EXTRAIT DU TEXTE:
-------------------------

Pour ce qui est de la musique, Wes Anderson a régulièrement recours aux scènes dites « montage-séquence » puisque son style visuel s’y prête à merveille. Il va alors puiser dans des influences souvent pop-rock des années 1960-1970, à l’humeur enjouée, mais il lui arrive également d’incorporer de l’orchestral ou du jazz. Il fait partie de ces réalisateurs pour qui la musique ne se limite pas à l’arrière-plan et a une réelle présence, parfois même avec des paroles correspondant aux situations dépeintes. Mention spéciale à Aquatic, qui incorpore une demi-douzaine de reprises guitare-voix de David Bowie, interprétées à l’écran (et en portugais) par le chanteur brésilien Seu Jorge.

-------------------------

DONNÉES RECUEILLIES:
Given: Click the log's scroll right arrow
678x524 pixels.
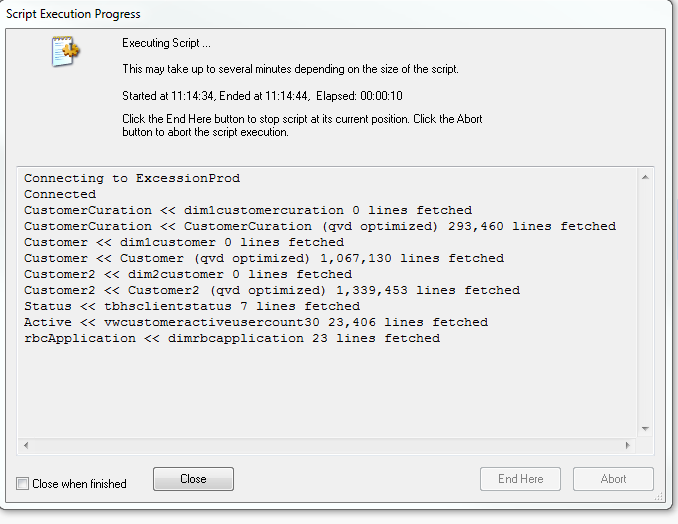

-------------------------

CONSIGNES:
1. Recopiez, dans le texte sur la musique chez Wes Anderson, tout ce qui va de « Pour ce qui » jusqu’à « brésilien Seu Jorge. ».
2. Répondez à ces questions sur le texte consacré à la musique chez Wes Anderson :
(a) De quelles années viennent les influences pop-rock auxquelles il puise ?
(b) Quels autres genres lui arrive-t-il d’incorporer ?
(c) Quel chanteur interprète à l’écran les reprises de David Bowie dans Aquatic ?
3. Poursuivez le texte sur la musique dans les films de Wes Anderson à partir de sa dernière phrase.
Les lignes n'ont aucun rôle à jouer ici.

RÉPONSES:
1.
Pour ce qui est de la musique, Wes Anderson a régulièrement recours aux scènes dites « montage-séquence » puisque son style visuel s’y prête à merveille. Il va alors puiser dans des influences souvent pop-rock des années 1960-1970, à l’humeur enjouée, mais il lui arrive également d’incorporer de l’orchestral ou du jazz. Il fait partie de ces réalisateurs pour qui la musique ne se limite pas à l’arrière-plan et a une réelle présence, parfois même avec des paroles correspondant aux situations dépeintes. Mention spéciale à Aquatic, qui incorpore une demi-douzaine de reprises guitare-voix de David Bowie, interprétées à l’écran (et en portugais) par le chanteur brésilien Seu Jorge.

2.
(a) Des années 1960-1970.
(b) De l’orchestral ou du jazz.
(c) Le chanteur brésilien Seu Jorge.

3.
Pour finir, j’aimerais souligner le souci du détail omniprésent chez Anderson, que j’ai trouvé particulièrement fin dans Hôtel Chevalier. Ce court-métrage avec Natalie Portman et Jason Schwartzman sert de prologue à Darjeeling. Quand Portman s’installe dans la chambre d’hôtel où se passe le film, elle examine toutes les affaires de Schwartzman, dont trois boîtes à musiques accrochées à une tablette. Elle en actionne une, qui joue la mélodie de la chanson « Aux Champs-Elysées » de Joe Dassin, qui est la musique du générique de fin de Darjeeling. Moi, ce genre de trucs, ça me prend par les sentiments (alors que je déteste Joe Dassin).
Les 4 films que j’ai vraiment adorés de lui :
– Rushmore
– The Darjeeling Limited (+ Hôtel Chevalier)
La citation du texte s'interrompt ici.